A second matching amp I have here reacts identically on the 15 meter band so it appears the amplifier portion is working fine along with the tubes.

I can replace many parts in these things. I sadly have little knowledge in trying to diagnose something without a burnt part or obvious failure. Any suggestions welcome!
 

Not an expert, haven't stayed at a Holiday Inn Express either, but have you checked the band switch/selector to make sure it's engaging/has continuity on the 10M setting?
 
Ah, when you select the 15 meter band on the amplifier are you using a radio that's operating on 15 meters?

Or are you driving it with the 10-meter radio with the amplifier set for 15?

If so, this really makes it sounds as if the band switch itself is bad. Most of them don't perform all that well on 15 meters to begin with. We adopted the policy of removing the extra coil lengths connected to the band switch, leaving only an 11-meter coil underneath for the driver and on top for the final stage. Started doing that around the second time we saw that switch break down and arc inside.

Assembly details were changed in this model from year to year, so the exact hookup in yours may not match another one that's newer or older.

73
 
Ah, when you select the 15 meter band on the amplifier are you using a radio that's operating on 15 meters?

73

Right now that is my thought because I just can't find anything else near the switch that would affect it and for what I see the selector is just picking which wire goes to the coil on the top side. I wonder if since I have no need for the higher bands if I can just bypass the switch and jump the incoming and outgoing wire for the right band.

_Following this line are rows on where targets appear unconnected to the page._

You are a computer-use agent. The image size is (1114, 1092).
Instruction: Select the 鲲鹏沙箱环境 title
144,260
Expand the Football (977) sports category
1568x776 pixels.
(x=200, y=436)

These units are confusing as there are more than one design and schematic and even two Maverick's I own are not designed the same (my good one has extra switches on the back and extra components there) but I believe the one being repaired is an original as it doesn't even have the three prong plug on it as my other models do.

I suspect it's time to mess with the switch itself and see where I get.

And yes was using a 10 meter radio and even tried from the 11 meter band. Both engage the key circuit/relay but no 10m output, up to 400 on 15.
 
Any suggestions on how I would go about that? For what I see most of it looks like leads to the coil and the sheer lack of a good schematic on these things has me a bit confused how to approach it. Just doesn't look like a simple connect this over to that and it's bypassed but not sure how to approach that mess down there.
 
Two relays. Guess it to be a pretty early version as it's a two prong ungrounded plug. And while it is not marked on there for 10 the knob does in fact go to four positions.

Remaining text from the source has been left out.